Well, here’s what some of them told reporters, as presented in the Telegram:
“Republic of Doyle," a TV series that aired on CBC last week, received rave reviews from St. John's city councillors Monday.
"I didn't realize what a city I lived in, how beautiful it was," Coun. Gerry Colbert said. "When I look back on when I was a young fellow watching Magnum P. I., I used to say, 'God, I'd love to visit Hawaii, look at the shots of Hawaii, ' but I mean these shots, forget about the acting for a while, the shots that were taken were absolutely incredible."
Colbert said the show has gained popularity on the Internet and can be found on YouTube.
"We couldn't buy, in a million years, what that show gave us in one night," he said.
Mayor Dennis O'Keefe agreed that the city wouldn't be able to buy that kind of profile.
Coun. Debbie Hanlon and Coun. Sheilagh O'Leary also praised the show.
"It was fabulous, St. John's certainly looked gorgeous in it," Hanlon said.
"I was delighted," O'Leary said. "It was just fantastic."
Bet your last dollar that every single one of those councillors – except for Sheilagh O’Leary – is already sold on the idea of demolishing the downtown portion of St. John’s that provides much of the backdrop for the show.
You see every single city councillor – save O’Leary and maybe two others – is already on board with a plan by Fortis Properties to smash the existing municipal development plan and stick a 15 story high-rise on prime real estate on the waterfront.

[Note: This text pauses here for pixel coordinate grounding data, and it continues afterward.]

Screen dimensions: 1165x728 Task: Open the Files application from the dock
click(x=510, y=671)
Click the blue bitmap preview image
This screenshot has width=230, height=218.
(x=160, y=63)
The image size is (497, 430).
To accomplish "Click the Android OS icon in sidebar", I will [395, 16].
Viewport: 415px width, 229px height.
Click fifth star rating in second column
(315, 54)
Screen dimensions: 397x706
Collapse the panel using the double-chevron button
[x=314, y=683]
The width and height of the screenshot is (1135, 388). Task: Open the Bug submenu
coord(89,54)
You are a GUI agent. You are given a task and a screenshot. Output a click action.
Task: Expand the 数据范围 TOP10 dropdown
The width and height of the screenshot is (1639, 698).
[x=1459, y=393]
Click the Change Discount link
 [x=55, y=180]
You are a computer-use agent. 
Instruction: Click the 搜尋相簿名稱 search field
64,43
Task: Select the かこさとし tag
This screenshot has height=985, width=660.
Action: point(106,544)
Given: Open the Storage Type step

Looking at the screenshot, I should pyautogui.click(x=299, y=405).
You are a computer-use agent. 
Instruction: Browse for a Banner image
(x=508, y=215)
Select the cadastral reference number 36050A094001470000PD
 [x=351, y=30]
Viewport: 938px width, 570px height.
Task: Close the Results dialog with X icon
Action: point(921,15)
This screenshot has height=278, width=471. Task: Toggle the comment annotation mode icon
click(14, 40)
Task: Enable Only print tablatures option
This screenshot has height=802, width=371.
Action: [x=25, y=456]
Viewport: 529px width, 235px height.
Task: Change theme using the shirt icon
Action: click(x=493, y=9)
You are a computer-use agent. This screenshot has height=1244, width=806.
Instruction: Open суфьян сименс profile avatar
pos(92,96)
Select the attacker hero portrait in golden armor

It’s hard to imagine otherwise when you hear the mayor say absolutely asinine things like his line to local businessmen and women at a Rotary club that without development like Fortis is proposing, the city will have to rely on taxes to get its money.
And if you listen to other councillors, it’s hard to imagine any of them standing in the way either. There’ll be lots more talk about listening to the other side and about the need for development and progress.
That’s all just code for “I’ve already decided to vote for Fortis”.
The crew at City Hall and their backers know how to talk out the clock. They would like nothing better than an endless series of meetings and all sorts of hot air. At the end, they’ll just vote the way they know right now that they will vote: with Stan Marshall and his crowd.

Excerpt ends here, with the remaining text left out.